Pharmacokinetics and bioavailability of theophylline following enema and suppository admininstration in man

Abstract

The pharmacokinetics and bioavailability of theophylline from a commercial oral elixir of theophylline, a rectal suppository of aminophylline, and a rectal enema of theophylline monoethanolamine was compared in six normal subjects. Using a complete crossovver design, the fasted subjects received a single dose of each dosage form. Blood and saliva samples were collected at frequent time intervals for 24 h, and the plasma assayed for theophylline by a specific thin‐layer chromatography densitometric method. No statistically significant differences existed among the three dosage forms with respect to C_max and AUC corrected for the elimination rate constant and the dose (mg kg⁻¹). However, t_max was significantly larger for the suppository. While the rate of absorption was significantly slower for the suppository, no differences in the extent of absorption existed among the three dosage forms.
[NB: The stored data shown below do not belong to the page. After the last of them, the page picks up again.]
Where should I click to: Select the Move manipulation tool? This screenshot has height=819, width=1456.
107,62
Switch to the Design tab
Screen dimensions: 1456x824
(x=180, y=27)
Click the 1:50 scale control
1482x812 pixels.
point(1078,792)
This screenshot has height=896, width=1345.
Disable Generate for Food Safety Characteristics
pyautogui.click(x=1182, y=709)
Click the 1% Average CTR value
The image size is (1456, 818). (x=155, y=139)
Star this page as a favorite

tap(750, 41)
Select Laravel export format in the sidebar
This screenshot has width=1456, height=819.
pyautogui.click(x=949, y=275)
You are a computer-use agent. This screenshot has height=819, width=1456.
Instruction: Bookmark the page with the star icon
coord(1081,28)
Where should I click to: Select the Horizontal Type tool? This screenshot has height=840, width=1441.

A one‐compartment open model with apparent first‐order absorption adequately described the plasma concentration–time data for the elixir and enema, whereas the suppository data were best fitted by a one‐compartment open model with apparent zero‐order absorption and a lag time. A rate‐limiting, concentration‐independent release of drug from the base most likely accounts for the slow absorption of theophylline from the suppository. While the saliva: plasma ratio remained fairly constant for most of the study period, the large variability found during the absorption phase following drug administration limits the usefulness of this parameter as a monitor of theophylline plasma concentrations.